By the mid-1950s, Mitchell was dividing her time between New York and France; in 1967, she finally settled in the village of Vétheuil, where she was powerfully influenced by the surrounding landscape. Mitchell’s work, although rarely painted directly from life, was inspired by the landscape, the flora, the water, the sky, the weather and the colors of Vétheuil, a landscape earlier visited and painted by Claude Monet. Mitchell’s style portrayed landscape, not in a literal way, but rather through the filter of memory, feelings and impressions. She remarked, “(m)y paintings aren’t about art issues. They’re about a feeling that comes to me from the outside, from landscape” (J. Mitchell, quoted in M. Tucker, Joan Mitchell, New York, 1974, p. 6). She used a powerful language of gesture, which sometimes took the form of single lines and sometimes the form of thickly applied, densely shaped masses, as depicted in Violet Cypress. Her choices of color sometimes suggest shadowy darkness, and other times intensely vivid, sunlit foliage, with a wide range of colors and lighting effects in between the two extremes. A synesthete who saw objects and emotions as colors, Mitchell pits colors against one another, while the rest of the canvas remained bare. Critics have noted that this crucial period in the mid-1960s when Violet Cypress was painted was the closest Mitchell ever came to creating a figure-ground relationship within the canvas (J. Livingston, The Paintings of Joan Mitchell, p. 26; J. Bernstock, Joan Mitchell, New York, 1988, p. 64).
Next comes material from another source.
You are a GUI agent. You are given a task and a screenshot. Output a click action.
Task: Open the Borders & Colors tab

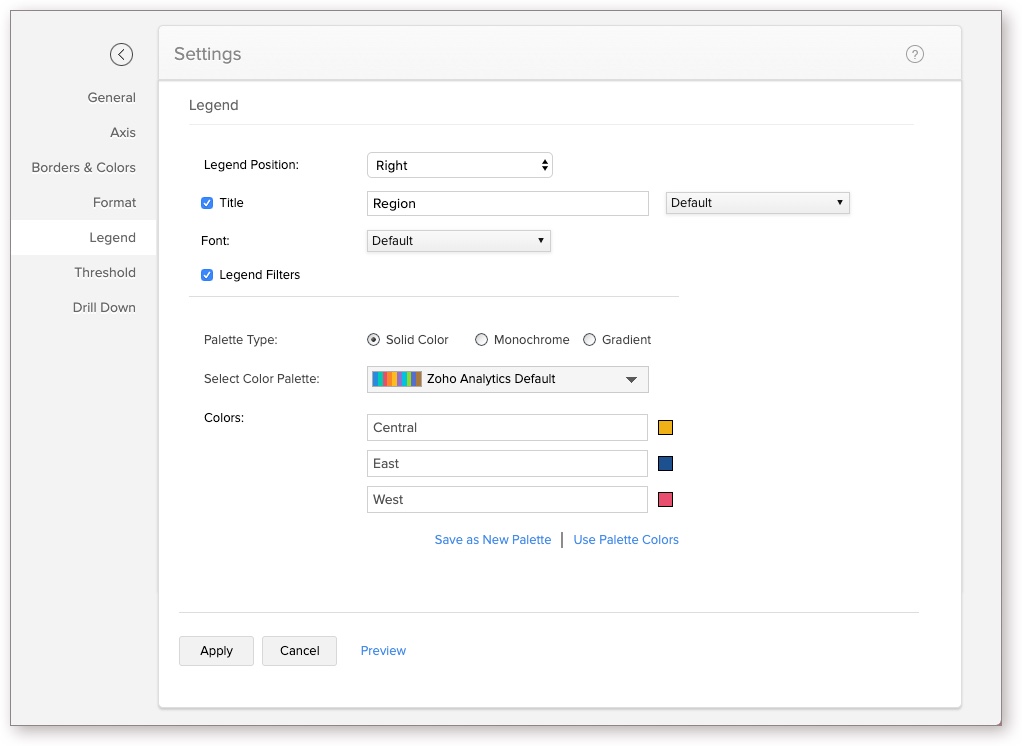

Despite Mitchell’s love for France and its painters, the years Mitchell spent living in New York were also extremely formative for her. In 1950, she saw her first paintings by Franz Kline and Willem de Kooning and immediately sought them out in their studios. Though her work became influenced by their gestural expressionist style, she never imitated it. As Deborah Solomon stated, “What de Kooning was to flesh, Mitchell was to trees, sea and sky” (D. Solomon, "In Monet’s Light", The New York Times, 24 November 1991). She became one of the few women admitted to the influential Artists’ Club, and in 1951 exhibited in the Ninth Street Show with a group of artists, including Hans Hofmann, Jackson Pollock and Lee Krasner, that would come to be known as the Abstract Expressionists. Mitchell shared their passionate belief in the physicality of painting itself and its ability to capture a fleeting feeling: “A passionate inner vision guided Joan’s brush. Like her peer Cy Twombly, she extended the vocabulary of her Abstract Expressionist forebears. She imbued their painterliness with a compositional and chromatic bravery that defiantly alarms us into grasping their beauty” (K. Kertess, “Her Passion Was Abstract but No Less Combustible,” The New York Times, 16 June 2002).
Suffused with movement, memory and passion, Violet Cypress is a superior example of Joan Mitchell’s deeply felt landscapes. The painting’s coloristic interplays and tactile staccato strokes build up to the writhing mass of pigment that at once startles and amazes the viewer, securing Joan Mitchell’s position as a master amongst the Abstract Expressionist painters.